EXTRACT TO READ:

|---|

Hemopressin
- Names: IUPAC name (2S)-2-[[(2S)-2-[[(2S)-2-[[(2S)-2-[[(2S)-6-amino-2-[[(2S)-2-[[(2S)-4-amino-2-[[(2S)-3-methyl-2-[[(2S)-pyrrolidine-2-carbonyl]amino]butanoyl]amino]-4-oxo-butanoyl]amino]-3-phenyl-propanoyl]amino]hexanoyl]amino]-3-phenyl-propanoyl]amino]-4-methyl-pentanoyl]amino]-3-hydroxy-propanoyl]amino]-3-(1H-imidazol-5-yl)propanoic acid

Identifiers
- CAS Number: 568588-77-2^{ [PubChem]};
- 3D model (JSmol): Interactive image;
- ChEMBL: ChEMBL510801;
- ChemSpider: 23327737;
- PubChem CID: 44560117;
- CompTox Dashboard (EPA): DTXSID301029393 ;

Properties
- Chemical formula: C_{53}H_{77}N_{13}O_{12}
- Molar mass: 1088.25838

= Hemopressin =

Hemopressin (Hp) is an alpha hemoglobin fragment with the sequence PVNFKFLSH, originally identified in extracts of rat brain using an enzyme capture technique. It binds cannabinoid receptors, acting as an inverse agonist at CB_{1} receptors. Longer forms of hemopressin containing 2-3 additional amino acids on the N-terminus have been identified in extracts of mouse brain. These longer hemopressin peptides, named RVD-Hpα and VD-Hpα, bind to CB1 receptors and were originally reported to be agonists. In addition to the Hp peptides from alpha hemoglobin, a related peptide from beta hemoglobin has been found in mouse brain extracts; this peptide, named VD-Hpβ, is also an agonist at CB1 cannabinoid receptors. Hemopressin is not an endogenous peptide but rather an extraction artefact. The only endogenous peptide found endogenously at physiological conditions is RVD-hemopressin (pepcan-12), which has more recently been shown to be a negative allosteric modulator of CB1 receptors and positive allosteric modulator of CB2 receptors. RVD-hemopressin (pepcan-12) is generated from a pro-peptide called pepcan-23 and these peptides are exclusively found in noradrenergic neurons in the brain and in the adrenal medulla.

|---|

GIVEN DATA:
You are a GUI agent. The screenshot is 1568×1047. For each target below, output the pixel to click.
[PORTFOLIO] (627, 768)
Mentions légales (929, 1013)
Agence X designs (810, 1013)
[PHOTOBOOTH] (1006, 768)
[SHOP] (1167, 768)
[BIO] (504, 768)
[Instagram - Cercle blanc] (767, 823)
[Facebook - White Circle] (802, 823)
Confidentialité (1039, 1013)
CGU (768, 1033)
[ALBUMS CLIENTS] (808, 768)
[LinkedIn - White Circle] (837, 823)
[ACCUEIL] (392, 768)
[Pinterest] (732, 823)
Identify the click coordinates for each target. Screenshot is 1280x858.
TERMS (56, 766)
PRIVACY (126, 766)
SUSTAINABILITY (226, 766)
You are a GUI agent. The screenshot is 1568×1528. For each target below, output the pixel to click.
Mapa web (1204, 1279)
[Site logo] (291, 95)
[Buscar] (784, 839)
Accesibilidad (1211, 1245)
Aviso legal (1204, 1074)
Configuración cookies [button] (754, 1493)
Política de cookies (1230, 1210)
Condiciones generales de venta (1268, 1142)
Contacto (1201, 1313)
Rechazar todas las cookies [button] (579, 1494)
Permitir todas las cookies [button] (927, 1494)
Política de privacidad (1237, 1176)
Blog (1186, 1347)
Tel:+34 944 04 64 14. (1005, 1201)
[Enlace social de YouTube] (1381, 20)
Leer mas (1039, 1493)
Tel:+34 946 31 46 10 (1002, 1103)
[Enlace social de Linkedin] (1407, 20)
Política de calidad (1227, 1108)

|---|

TASK INSTRUCTIONS:
Carry on the hemopressin article from its last sentence. The listing has nothing to do with the hemopressin article.

ANSWER TO THIS TASK:
The original Hp peptide reduces sensitivity to painful stimuli in an experimental model of hyperalgesia. Hp also reduces food intake in mice. However, it remains to be shown if Hp is an endogenous brain peptide. The original purification used boiling acid to extract the peptide from rat brain, and hot acid can specifically cleave D-P bonds. The N-terminally-extended forms RVD-Hpα and VD-Hpα may represent the true endogenous forms.

==Role in diet==
Scientists at the University of Manchester have discovered that hemopressin could be used as an appetite suppressant without having the side effects of many other drugs that are used for this purpose. In laboratory tests hemopressin was administrated to mice and rats, which significantly reduced food intake. Hemopressin works by affecting the reward centres of the brain which make us feel happy when we eat too much. A further research should be carried out in order to confirm these effects and the safety on people.